The archives which Pádraigín Ní Uallacháin has collected in the area of Oirialla, or Oriel in English, which includes north Louth, south Down and part of Monaghan, records a wonderful, rich, beautiful, fabulous heritage, but it is more than that, it is historic. Pádraigín Ní Uallacháin has put together a magnificent collection without pay or favour from anyone, with some support from the Arts Council. She is dedicated to it. On the night in question, as I said as Gaeilge, we heard the most wonderful, fabulous music which had not been heard in over 200 years. Imagine going into a room where a man stands up and sings a song, a beautiful air that no one has heard in over 200 years. This is the material being collected. The Pádraigín Ní Uallacháins and all those like her up and down the country are fantastic in all the work they do. Tá a fhios agam go bhfuil an deich nóiméad beagnach caite.

I refer to the wealth, the wonder and the beauty of the fantastic and wonderful traditions that we have in Ireland. It is one thing to collect them and hold them dear in our hearts and minds, but it is another to collect them in order that everybody, no matter where they live not only in Ireland but all over the world, may access them and to make them digitally available in order that they may be kept forever is wonderful work. It holds far greater truth and value to me than many of the speeches people like me make in here all the time. It is our past but it is also our future from which we can all learn. It makes us all humble.

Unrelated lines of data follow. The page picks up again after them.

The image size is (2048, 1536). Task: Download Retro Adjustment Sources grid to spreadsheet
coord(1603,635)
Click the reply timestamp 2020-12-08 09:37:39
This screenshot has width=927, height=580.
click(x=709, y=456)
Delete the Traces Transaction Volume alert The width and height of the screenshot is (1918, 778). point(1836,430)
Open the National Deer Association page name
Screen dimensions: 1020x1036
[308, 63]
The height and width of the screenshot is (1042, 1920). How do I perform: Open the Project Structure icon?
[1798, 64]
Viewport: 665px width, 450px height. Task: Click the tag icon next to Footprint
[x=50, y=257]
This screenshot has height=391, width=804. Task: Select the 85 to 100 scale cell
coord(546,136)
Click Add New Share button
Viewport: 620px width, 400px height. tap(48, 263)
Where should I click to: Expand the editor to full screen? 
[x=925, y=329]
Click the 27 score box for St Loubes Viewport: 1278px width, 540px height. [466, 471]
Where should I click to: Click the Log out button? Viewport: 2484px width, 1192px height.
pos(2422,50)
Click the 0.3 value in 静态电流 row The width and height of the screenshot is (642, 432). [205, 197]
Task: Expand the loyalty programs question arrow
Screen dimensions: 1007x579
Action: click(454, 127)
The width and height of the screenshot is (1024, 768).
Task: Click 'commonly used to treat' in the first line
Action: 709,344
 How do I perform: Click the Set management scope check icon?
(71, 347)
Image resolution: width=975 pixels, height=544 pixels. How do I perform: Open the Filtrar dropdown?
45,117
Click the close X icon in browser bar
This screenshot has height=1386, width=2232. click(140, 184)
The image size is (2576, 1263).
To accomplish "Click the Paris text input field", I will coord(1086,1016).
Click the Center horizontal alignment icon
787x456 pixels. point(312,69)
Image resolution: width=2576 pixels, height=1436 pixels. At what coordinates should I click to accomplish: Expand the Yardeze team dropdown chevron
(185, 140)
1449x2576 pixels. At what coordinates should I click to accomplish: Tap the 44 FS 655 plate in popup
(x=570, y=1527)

In In Search of Lost TimeProust wrote of the certainty that the past is never over, it is always present; all one needs to do is look for it. If one looks for one's own past, one will live alongside one's ancestors in their times and places. They were no different from us, although their lives may have been shorter and tougher. The collection of this material is wonderful.

I support this legislation. I do not know how much funding is going into the National Archives, but I would like to see it increased by a multitude.